Наконец, мы встречаем здесь еще тех несчастных выродков, которые хоть и обладают известным литературным дарованием, но вся психологическая деятельность которых оказывается болезненной. Нередко у них сказывается ясно выраженное влечение ко всякого рода безнравственным и гнусным вещам, преобладающим в их литературной деятельности. Их тянет к гадости, потому что она отвечает их мыслям и чувствам; чем грязнее и неприличнее предмет, который их занимает, тем лучше они себя чувствуют.

Но и тут мы по этой последней категории писателей не должны судить обо всех. Общее литературное направление не от них исходит; они только подражают внешней форме истинных писателей, не будучи в состоянии вообще понять их намерений.

Таким образом, реализм и натурализм, встречаемые нами во всех областях современного искусства и литературы, вовсе не являются признаком общего разложения и нервной расшатанности, «чумой вырождения и истерии», как утверждает Нордау, а во всех этих стремлениях, как бы они не были преувеличены, сказывается лишь общий дух времени, желание правды и действительности, отрицание всего мистического и сверхъестественного.

Как мы уже видели, те же явления в области искусства могут психологически быть различно обусловлены, и было бы крайне легкомысленно и ненаучно, если бы мы подобно Нордау вздумали огульно сказать: всякий, рисующий «фиолетовые картины», страдает нервной слабостью, или: всякий, подражающий манере Моне, страдает поражениями сетчатки и т.д. При психиатрическом суждении нам придется, стало быть, строго индивидуализировать, а это приводит нас к чрезвычайно важному для психиатра вопросу: насколько мы вообще в состоянии диагностировать психическое заболевание автора по произведению искусства или литературы?

Влияние умственного расстройства на деятельность больных прежде всего зависит от свойства заболевания. В большом числе случаев болезнь вообще не проявляется в деятельности; в других случаях достоинство работ уменьшено вследствие измененной производительности; наконец, в произведениях больных могут сказаться прямо безумные идеи.

Там, где дело идет о приобретенной болезни с постепенной утратой интеллигентности, как при прогрессивном параличе, болезнь иногда можно будет открыть при сравнении последних работ с предыдущими произведениями; иногда к распознанию недуга приводят и типичные извращения в работах этих больных.

Совсем иначе дело обстоит при врожденном слабоумии, у выродившихся художников и литераторов.
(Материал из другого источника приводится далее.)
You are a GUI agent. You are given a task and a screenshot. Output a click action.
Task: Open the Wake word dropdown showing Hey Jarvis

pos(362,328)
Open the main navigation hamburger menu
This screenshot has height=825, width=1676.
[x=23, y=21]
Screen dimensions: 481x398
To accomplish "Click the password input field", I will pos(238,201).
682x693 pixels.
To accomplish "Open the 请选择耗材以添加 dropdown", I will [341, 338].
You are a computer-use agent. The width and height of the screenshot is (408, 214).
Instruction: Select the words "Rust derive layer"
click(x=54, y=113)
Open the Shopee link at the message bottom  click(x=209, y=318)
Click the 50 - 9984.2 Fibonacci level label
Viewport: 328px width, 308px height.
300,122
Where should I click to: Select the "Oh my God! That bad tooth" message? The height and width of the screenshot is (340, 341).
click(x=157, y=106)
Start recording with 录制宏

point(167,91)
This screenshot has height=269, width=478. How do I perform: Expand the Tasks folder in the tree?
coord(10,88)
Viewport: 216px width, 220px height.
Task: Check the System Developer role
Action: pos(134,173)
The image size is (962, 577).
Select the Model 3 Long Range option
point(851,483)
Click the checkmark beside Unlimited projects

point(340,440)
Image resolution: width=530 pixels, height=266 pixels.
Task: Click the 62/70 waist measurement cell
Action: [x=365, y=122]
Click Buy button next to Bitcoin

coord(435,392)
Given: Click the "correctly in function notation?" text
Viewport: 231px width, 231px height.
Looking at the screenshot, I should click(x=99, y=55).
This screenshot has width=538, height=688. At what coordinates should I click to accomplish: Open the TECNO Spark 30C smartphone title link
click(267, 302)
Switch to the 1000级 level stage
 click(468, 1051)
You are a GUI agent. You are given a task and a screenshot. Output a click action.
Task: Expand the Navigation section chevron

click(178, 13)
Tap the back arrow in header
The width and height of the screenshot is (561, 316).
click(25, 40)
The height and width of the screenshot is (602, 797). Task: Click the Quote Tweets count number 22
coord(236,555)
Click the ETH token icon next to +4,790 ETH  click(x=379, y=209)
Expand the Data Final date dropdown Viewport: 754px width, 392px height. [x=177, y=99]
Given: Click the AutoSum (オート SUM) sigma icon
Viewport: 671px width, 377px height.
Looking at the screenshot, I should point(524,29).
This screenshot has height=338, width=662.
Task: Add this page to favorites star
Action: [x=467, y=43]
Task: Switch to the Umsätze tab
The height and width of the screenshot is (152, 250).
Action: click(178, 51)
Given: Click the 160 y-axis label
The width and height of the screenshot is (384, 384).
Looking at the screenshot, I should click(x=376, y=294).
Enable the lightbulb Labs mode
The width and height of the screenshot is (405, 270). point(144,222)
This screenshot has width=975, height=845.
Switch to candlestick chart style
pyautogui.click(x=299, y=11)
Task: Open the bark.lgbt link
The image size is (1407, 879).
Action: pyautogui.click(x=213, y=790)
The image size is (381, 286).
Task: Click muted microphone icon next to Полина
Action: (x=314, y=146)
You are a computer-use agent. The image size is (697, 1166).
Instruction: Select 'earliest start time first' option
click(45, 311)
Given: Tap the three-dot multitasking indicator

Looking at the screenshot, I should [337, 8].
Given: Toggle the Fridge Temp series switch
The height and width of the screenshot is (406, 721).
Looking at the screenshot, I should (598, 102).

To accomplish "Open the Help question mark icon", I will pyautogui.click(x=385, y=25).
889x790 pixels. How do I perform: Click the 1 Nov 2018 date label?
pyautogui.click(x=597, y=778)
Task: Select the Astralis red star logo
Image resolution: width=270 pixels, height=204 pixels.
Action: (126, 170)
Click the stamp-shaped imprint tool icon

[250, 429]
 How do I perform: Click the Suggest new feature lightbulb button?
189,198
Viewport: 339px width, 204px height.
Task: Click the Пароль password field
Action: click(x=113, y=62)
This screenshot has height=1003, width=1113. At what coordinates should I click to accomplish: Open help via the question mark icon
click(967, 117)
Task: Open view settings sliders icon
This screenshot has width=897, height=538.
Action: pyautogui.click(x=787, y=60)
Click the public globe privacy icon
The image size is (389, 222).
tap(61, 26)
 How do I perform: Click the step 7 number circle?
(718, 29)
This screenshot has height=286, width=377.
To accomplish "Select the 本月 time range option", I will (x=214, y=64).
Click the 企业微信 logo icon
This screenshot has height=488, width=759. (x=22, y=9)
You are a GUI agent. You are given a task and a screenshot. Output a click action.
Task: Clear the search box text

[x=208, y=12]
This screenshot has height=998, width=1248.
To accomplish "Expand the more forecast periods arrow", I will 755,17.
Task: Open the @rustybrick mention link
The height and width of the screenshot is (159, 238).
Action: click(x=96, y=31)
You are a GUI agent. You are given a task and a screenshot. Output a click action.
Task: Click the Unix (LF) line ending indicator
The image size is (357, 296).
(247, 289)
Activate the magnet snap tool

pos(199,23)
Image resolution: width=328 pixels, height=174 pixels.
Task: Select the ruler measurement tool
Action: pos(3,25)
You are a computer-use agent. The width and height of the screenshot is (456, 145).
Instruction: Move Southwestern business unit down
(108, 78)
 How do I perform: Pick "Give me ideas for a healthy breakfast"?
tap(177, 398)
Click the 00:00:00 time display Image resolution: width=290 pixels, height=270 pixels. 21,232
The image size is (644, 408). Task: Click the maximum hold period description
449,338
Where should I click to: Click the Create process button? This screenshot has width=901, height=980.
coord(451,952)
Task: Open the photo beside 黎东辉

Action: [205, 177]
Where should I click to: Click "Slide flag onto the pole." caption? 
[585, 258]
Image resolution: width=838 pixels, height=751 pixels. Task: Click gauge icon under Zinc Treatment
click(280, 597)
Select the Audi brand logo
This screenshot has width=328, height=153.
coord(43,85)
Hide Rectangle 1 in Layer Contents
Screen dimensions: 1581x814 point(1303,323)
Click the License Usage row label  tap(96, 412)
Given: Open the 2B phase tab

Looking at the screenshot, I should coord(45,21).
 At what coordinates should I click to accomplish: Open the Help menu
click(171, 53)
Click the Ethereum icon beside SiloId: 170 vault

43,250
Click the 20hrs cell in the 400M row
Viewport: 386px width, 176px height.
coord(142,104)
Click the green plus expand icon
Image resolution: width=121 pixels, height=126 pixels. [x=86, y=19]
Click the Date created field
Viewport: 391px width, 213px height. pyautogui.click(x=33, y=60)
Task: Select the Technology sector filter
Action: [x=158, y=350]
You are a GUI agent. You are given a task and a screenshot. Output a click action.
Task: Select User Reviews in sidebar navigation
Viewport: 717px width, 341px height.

Как показывает пример художника Кубрэ, слабоумный живописец может иногда создавать замечательные картины, тогда как умственно здоровые люди нередко производят всякую ерунду. Если уже по этой причине достоинство художественного произведения не может быть решающим при суждении о душевном состоянии, то необходимо еще принять во внимание, что, как я уже выше заметил, психиатр не всегда бывает компетентен в достоинстве работы.

Безумные мысли могут иногда проявляться во всякой деятельности больного. Живописец, страдающий религиозным бредом, быть может, вследствие этого будет рисовать исключительно иконы; но было бы смешно заключать из этого, что всякий, рисующий исключительно иконы, страдает религиозным бредом. По картине или по другого рода художественному произведению, а также по музыкальной композиции нельзя будет поэтому диагностировать душевные заболевания. Меланхоличный музыкант, пожалуй, вследствие своего болезненного настроения будет сочинять элегии и траурные марши; но из этого еще не следует, чтобы у каждого, пишущего элегичную музыку, можно было предположить душевную болезнь. Утверждение некоторых умников, что в известных композициях Шумана им слышится его болезненное душевное настроение, основано на ничего не стоящих фразах.